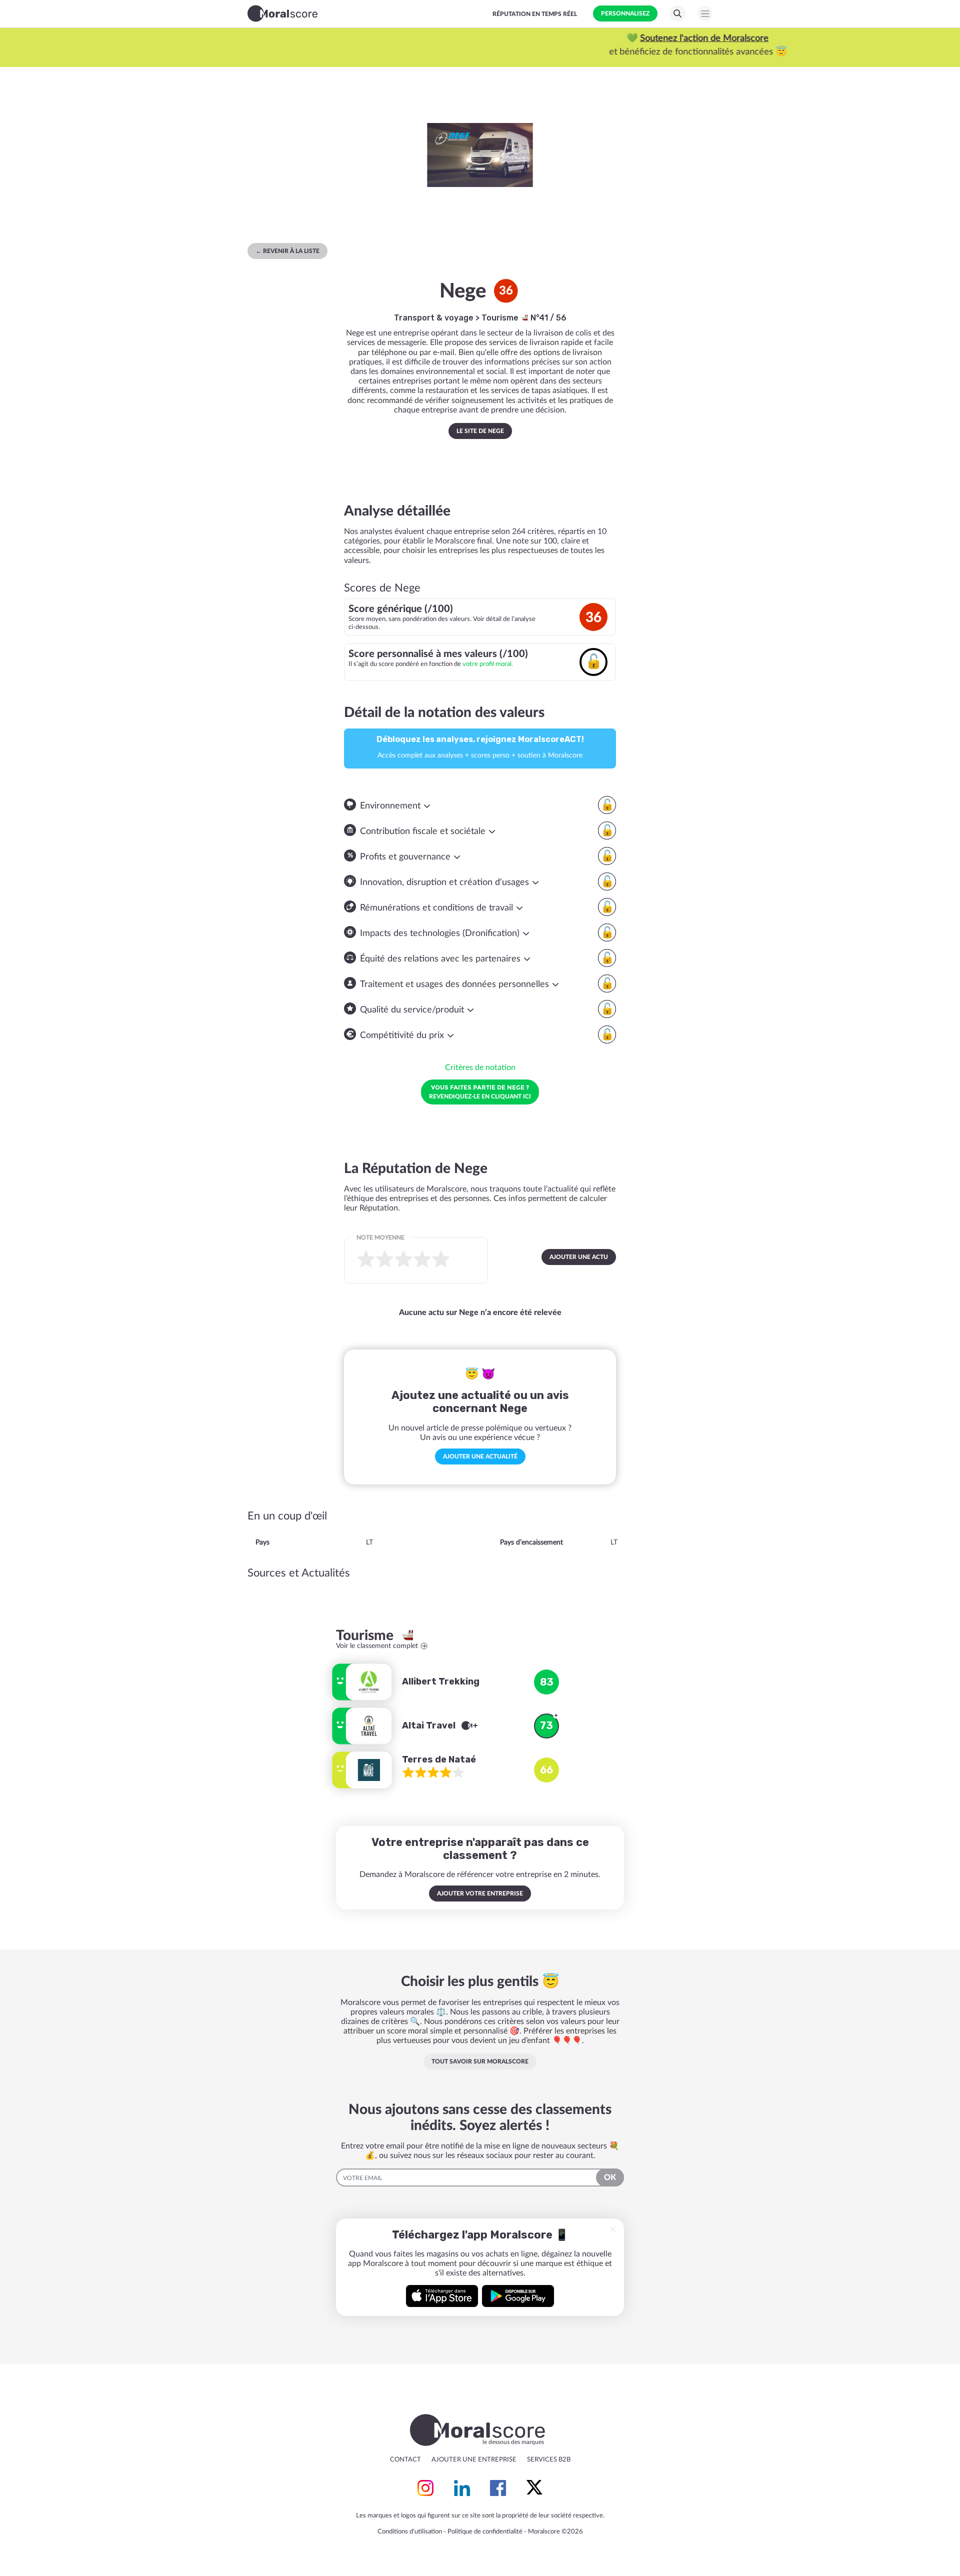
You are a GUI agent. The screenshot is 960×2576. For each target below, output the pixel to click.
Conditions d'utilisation (410, 2531)
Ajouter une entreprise (474, 2459)
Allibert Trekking (441, 1681)
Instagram (426, 2488)
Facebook (498, 2488)
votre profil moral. (487, 664)
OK (610, 2178)
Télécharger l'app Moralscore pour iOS (442, 2296)
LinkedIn (462, 2488)
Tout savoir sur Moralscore (480, 2061)
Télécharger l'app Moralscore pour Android (518, 2296)
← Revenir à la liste (288, 251)
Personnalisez (625, 13)
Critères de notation (480, 1068)
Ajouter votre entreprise (480, 1893)
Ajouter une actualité (480, 1457)
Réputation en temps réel (534, 14)
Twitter (534, 2488)
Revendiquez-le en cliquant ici (480, 1092)
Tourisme (501, 317)
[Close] (613, 2230)
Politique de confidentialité (485, 2531)
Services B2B (548, 2459)
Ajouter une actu (579, 1257)
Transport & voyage (434, 317)
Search (678, 14)
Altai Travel (430, 1725)
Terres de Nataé (439, 1759)
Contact (405, 2459)
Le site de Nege (480, 431)
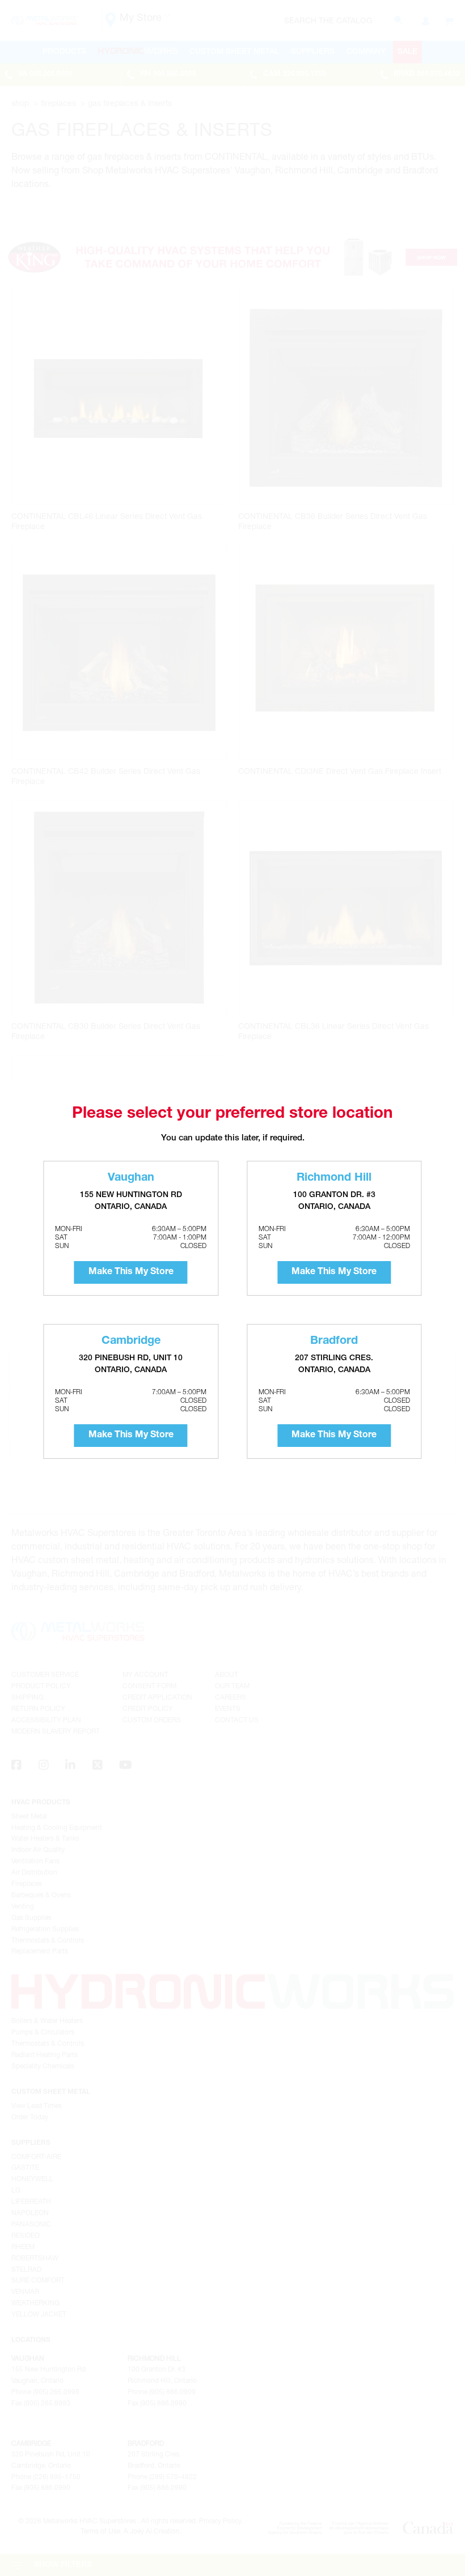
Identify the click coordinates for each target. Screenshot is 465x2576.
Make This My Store (131, 1272)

_What the task requires_. Your copy should hold only the lines running from the one that contains "Ajouter votre entreprise (480, 1893)" through the final line of the data; transcribe them exactly, both ends included, and leave pictures out.

_Answer space_.
Ajouter votre entreprise (480, 1893)
Ajouter une actualité (480, 1457)
Réputation en temps réel (534, 14)
Twitter (534, 2488)
Revendiquez-le en cliquant ici (480, 1092)
Tourisme (501, 317)
[Close] (613, 2230)
Politique de confidentialité (485, 2531)
Services B2B (548, 2459)
Ajouter une actu (579, 1257)
Transport & voyage (434, 317)
Search (678, 14)
Altai Travel (430, 1725)
Terres de Nataé (439, 1759)
Contact (405, 2459)
Le site de Nege (480, 431)
Identify the click coordinates for each target. Screenshot is 465x2576.
Make This My Store (131, 1272)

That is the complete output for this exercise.